Task details:
Check every line of the entries below for "handle", and copy the lines that have it.

Data for review:
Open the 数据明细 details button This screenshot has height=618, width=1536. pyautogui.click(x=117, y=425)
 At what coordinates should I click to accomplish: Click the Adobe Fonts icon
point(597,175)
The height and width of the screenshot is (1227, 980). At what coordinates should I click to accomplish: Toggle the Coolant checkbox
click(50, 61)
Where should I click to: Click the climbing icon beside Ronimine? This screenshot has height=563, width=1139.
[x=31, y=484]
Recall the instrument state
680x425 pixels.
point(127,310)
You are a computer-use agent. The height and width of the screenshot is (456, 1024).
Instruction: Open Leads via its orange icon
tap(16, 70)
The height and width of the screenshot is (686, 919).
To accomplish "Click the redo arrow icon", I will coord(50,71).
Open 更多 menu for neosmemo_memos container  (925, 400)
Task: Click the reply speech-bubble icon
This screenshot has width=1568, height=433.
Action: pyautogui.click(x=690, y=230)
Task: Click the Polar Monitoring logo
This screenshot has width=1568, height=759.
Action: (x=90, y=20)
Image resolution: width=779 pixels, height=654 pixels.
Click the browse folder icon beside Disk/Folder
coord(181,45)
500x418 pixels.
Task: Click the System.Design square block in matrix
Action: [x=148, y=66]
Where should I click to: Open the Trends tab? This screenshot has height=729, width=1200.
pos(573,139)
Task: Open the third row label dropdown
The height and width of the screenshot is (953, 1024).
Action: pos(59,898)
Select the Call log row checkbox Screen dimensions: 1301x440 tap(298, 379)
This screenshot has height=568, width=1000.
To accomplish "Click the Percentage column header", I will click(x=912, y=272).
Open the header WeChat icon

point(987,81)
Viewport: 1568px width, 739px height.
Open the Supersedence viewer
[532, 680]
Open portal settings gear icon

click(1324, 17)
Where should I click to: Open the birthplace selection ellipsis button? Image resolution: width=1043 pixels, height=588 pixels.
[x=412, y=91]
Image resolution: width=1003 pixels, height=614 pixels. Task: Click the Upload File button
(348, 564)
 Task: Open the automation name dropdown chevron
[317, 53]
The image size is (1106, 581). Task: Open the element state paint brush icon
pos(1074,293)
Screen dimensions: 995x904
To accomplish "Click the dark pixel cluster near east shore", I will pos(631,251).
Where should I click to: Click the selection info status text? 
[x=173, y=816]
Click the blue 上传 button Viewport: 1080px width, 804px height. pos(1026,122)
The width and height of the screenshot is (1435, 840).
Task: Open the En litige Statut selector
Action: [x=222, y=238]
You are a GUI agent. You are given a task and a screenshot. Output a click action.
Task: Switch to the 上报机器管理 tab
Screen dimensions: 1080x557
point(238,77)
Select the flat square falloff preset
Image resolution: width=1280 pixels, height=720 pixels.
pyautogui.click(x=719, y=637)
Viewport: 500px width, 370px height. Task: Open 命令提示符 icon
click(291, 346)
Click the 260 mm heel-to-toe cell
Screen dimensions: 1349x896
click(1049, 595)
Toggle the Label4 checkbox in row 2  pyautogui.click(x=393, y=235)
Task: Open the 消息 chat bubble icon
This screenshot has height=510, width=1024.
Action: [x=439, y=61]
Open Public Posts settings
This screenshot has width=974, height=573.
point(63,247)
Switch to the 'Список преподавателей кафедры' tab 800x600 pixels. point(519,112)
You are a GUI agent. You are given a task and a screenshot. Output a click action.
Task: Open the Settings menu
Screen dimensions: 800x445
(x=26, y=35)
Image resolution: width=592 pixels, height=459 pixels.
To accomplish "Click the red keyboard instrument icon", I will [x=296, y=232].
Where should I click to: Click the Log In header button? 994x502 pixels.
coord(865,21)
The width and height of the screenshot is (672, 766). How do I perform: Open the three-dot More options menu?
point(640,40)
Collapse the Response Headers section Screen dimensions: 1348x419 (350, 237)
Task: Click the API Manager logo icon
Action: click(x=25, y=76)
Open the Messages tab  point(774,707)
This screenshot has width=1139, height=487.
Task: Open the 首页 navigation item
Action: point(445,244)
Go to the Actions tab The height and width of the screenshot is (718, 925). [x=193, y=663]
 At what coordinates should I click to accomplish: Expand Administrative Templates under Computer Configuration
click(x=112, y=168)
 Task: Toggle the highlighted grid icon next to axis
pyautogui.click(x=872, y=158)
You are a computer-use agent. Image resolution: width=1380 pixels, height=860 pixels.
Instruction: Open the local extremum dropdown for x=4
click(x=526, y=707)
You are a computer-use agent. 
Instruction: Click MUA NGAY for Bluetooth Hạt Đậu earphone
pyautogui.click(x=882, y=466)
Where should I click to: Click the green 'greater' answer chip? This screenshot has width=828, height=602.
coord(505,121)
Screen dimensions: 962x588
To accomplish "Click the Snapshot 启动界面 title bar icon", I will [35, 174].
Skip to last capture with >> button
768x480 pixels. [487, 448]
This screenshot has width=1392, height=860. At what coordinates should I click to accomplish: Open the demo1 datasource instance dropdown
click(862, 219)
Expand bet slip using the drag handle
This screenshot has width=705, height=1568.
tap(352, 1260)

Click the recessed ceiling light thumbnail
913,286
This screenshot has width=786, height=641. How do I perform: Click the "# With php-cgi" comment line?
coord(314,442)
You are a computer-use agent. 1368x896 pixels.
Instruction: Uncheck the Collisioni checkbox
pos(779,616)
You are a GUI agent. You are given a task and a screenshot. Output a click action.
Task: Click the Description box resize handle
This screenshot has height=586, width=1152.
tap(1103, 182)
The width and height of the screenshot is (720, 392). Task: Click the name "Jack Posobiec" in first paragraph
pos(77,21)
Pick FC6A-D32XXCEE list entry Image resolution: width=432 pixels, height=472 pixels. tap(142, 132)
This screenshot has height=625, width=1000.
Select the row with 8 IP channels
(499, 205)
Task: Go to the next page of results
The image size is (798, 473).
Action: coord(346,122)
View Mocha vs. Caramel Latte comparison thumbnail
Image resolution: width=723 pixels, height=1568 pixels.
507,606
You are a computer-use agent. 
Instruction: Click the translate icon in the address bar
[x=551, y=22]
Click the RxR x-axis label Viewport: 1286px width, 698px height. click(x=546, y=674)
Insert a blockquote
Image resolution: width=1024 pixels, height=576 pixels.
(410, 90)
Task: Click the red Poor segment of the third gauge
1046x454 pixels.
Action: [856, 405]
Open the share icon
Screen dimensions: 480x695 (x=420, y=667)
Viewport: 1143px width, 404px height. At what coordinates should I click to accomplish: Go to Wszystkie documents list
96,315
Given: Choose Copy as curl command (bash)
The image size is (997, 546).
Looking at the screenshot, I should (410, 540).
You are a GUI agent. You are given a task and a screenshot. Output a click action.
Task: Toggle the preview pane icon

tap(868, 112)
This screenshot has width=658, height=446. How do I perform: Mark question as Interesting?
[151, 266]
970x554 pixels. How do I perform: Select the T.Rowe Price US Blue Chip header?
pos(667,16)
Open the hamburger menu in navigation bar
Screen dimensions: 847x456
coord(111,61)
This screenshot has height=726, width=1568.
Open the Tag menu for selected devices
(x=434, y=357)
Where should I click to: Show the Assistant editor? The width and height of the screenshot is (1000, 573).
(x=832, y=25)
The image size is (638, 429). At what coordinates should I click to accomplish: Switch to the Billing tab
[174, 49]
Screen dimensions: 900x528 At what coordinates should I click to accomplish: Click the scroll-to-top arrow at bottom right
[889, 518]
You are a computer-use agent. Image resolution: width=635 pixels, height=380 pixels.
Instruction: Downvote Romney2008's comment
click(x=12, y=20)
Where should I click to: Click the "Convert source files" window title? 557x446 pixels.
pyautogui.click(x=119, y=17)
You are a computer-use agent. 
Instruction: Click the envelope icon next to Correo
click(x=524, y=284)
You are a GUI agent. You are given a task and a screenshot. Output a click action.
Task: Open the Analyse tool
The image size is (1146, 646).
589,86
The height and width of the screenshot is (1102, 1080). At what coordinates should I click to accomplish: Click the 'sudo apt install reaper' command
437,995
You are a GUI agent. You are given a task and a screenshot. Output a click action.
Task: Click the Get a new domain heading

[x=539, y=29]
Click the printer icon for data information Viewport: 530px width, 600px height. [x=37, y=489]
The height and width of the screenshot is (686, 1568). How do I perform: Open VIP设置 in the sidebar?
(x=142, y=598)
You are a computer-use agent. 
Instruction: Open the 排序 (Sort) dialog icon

Answer to this task:
Expand bet slip using the drag handle
Task: Click the Description box resize handle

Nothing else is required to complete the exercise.